● **Stored items**:
■ ■ ■ ■ ■ ■ ■
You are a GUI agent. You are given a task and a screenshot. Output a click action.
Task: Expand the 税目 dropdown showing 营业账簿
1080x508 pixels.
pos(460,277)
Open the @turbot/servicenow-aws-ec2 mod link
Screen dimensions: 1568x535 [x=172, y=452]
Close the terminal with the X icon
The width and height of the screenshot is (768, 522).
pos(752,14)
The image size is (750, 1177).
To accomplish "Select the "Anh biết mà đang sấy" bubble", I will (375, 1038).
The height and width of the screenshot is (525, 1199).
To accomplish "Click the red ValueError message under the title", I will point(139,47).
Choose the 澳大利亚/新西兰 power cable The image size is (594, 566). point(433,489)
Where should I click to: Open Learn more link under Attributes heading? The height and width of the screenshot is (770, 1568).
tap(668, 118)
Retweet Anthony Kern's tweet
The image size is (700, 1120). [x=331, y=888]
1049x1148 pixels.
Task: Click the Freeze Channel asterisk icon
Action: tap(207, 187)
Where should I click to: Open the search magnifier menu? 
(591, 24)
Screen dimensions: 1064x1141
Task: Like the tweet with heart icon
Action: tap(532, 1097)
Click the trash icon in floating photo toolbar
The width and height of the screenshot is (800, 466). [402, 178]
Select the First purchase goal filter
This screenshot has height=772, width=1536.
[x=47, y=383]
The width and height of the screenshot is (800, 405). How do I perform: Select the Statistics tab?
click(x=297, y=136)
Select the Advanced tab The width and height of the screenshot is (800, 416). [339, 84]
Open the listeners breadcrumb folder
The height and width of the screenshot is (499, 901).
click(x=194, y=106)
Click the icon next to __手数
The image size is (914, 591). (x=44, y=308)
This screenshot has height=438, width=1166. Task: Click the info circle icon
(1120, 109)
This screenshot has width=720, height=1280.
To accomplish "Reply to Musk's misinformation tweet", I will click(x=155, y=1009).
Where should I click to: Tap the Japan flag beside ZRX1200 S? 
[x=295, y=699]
■ ■ ■ ■ ■ ■ ■
● **What to work on**:
Give the entries again, every one of them exactly.

● **Answer box**:
You are a GUI agent. You are given a task and a screenshot. Output a click action.
Task: Expand the 税目 dropdown showing 营业账簿
1080x508 pixels.
pos(460,277)
Open the @turbot/servicenow-aws-ec2 mod link
Screen dimensions: 1568x535 [x=172, y=452]
Close the terminal with the X icon
The width and height of the screenshot is (768, 522).
pos(752,14)
The image size is (750, 1177).
To accomplish "Select the "Anh biết mà đang sấy" bubble", I will (375, 1038).
The height and width of the screenshot is (525, 1199).
To accomplish "Click the red ValueError message under the title", I will point(139,47).
Choose the 澳大利亚/新西兰 power cable The image size is (594, 566). point(433,489)
Where should I click to: Open Learn more link under Attributes heading? The height and width of the screenshot is (770, 1568).
tap(668, 118)
Retweet Anthony Kern's tweet
The image size is (700, 1120). [x=331, y=888]
1049x1148 pixels.
Task: Click the Freeze Channel asterisk icon
Action: tap(207, 187)
Where should I click to: Open the search magnifier menu? 
(591, 24)
Screen dimensions: 1064x1141
Task: Like the tweet with heart icon
Action: tap(532, 1097)
Click the trash icon in floating photo toolbar
The width and height of the screenshot is (800, 466). [402, 178]
Select the First purchase goal filter
This screenshot has height=772, width=1536.
[x=47, y=383]
The width and height of the screenshot is (800, 405). How do I perform: Select the Statistics tab?
click(x=297, y=136)
Select the Advanced tab The width and height of the screenshot is (800, 416). [339, 84]
Open the listeners breadcrumb folder
The height and width of the screenshot is (499, 901).
click(x=194, y=106)
Click the icon next to __手数
The image size is (914, 591). (x=44, y=308)
This screenshot has height=438, width=1166. Task: Click the info circle icon
(1120, 109)
This screenshot has width=720, height=1280.
To accomplish "Reply to Musk's misinformation tweet", I will click(x=155, y=1009).
Where should I click to: Tap the Japan flag beside ZRX1200 S? 
[x=295, y=699]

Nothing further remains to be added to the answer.